Let us say no more about it, dear Jem. I must go home, and I
must go alone."
"Not alone, Mary!"
"Yes, alone! I cannot tell you why I ask it. And if you guess, I
know you well enough to be sure you'll understand why I ask you
never to speak on that again to me, till I begin. Promise, dear
Jem, promise!"
He promised; to gratify that beseeching face, he promised. And then
he repented, and felt as if he had done ill. Then again he felt as
if she were the best judge, and knowing all (perhaps more than even
he did), might be forming plans which his interference would mar.
One thing was certain! it was a miserable thing to have this awful
forbidden ground of discourse; to guess at each other's thoughts,
when eyes were averted, and cheeks blanched, and words stood still,
arrested in their flow by some casual allusion.

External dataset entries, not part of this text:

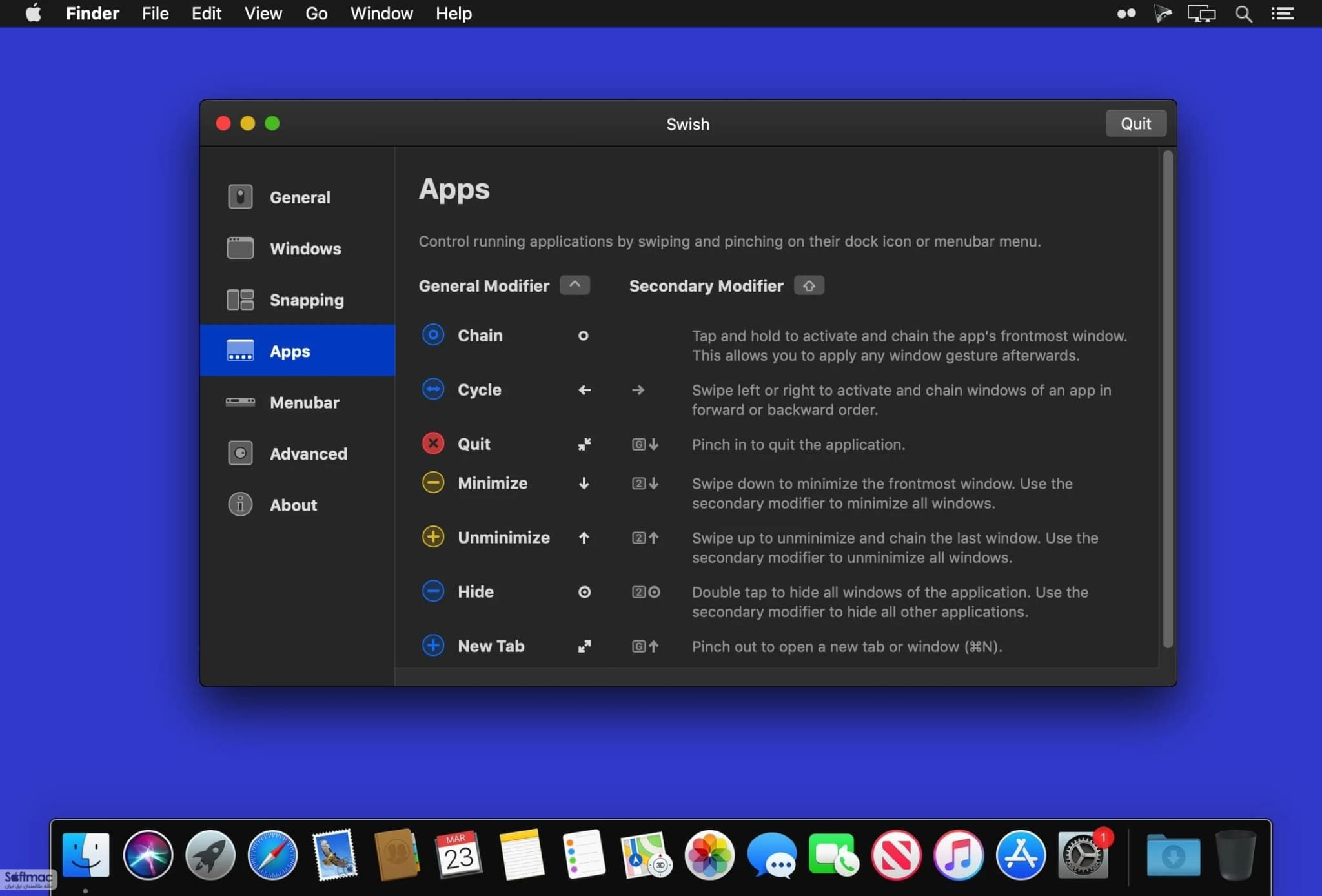Click the red Quit gesture icon
1322x896 pixels.
[433, 443]
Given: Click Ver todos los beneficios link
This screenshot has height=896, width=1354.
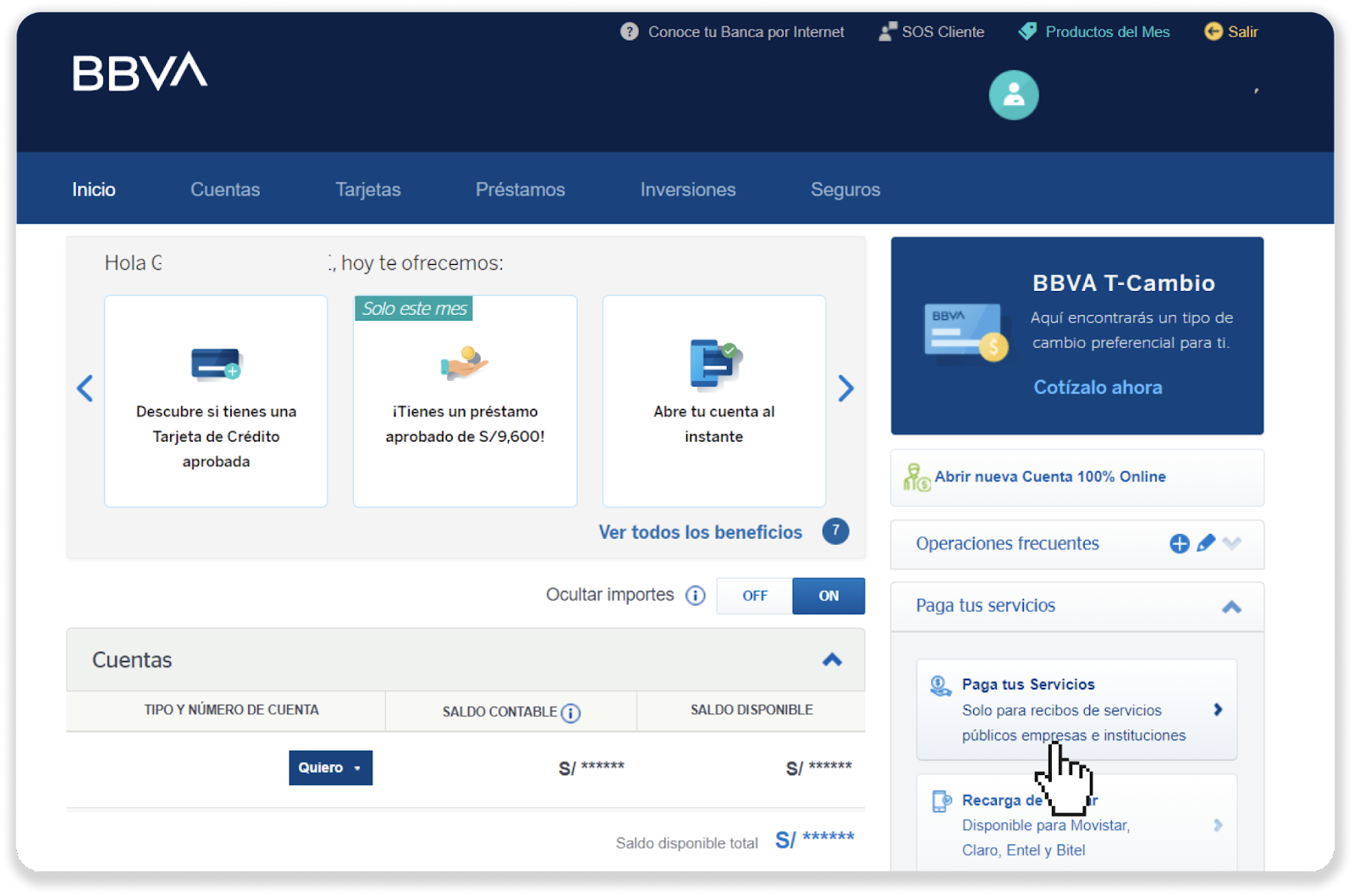Looking at the screenshot, I should click(700, 532).
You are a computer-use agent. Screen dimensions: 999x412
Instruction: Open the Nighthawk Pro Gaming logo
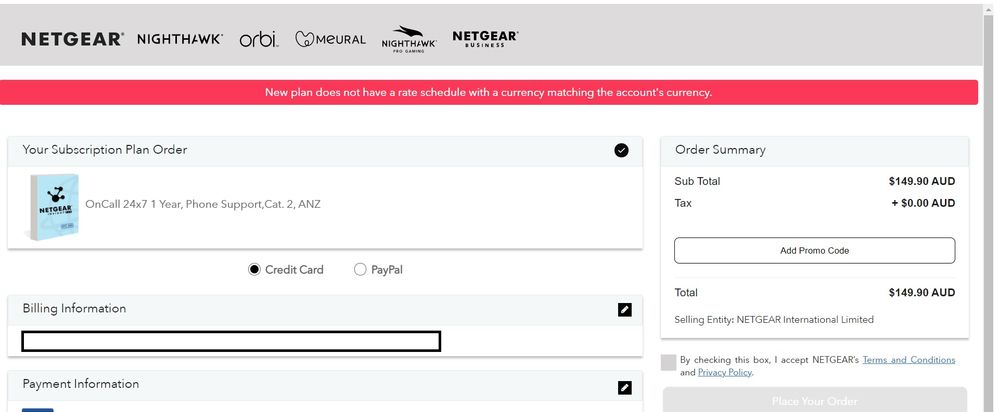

At last a day, fine enough for Mary to travel on, arrived. She had
wished to go, but now her courage failed her. How could she have
said she was weary of that quiet house, where even Ben Sturgis's
grumblings only made a kind of harmonious bass in the concord
between him and his wife, so thoroughly did they know each other
with the knowledge of many years! How could she have longed to quit
that little peaceful room where she had experienced such loving
tendence! Even the very check bed-curtains became dear to her under
the idea of seeing them no more.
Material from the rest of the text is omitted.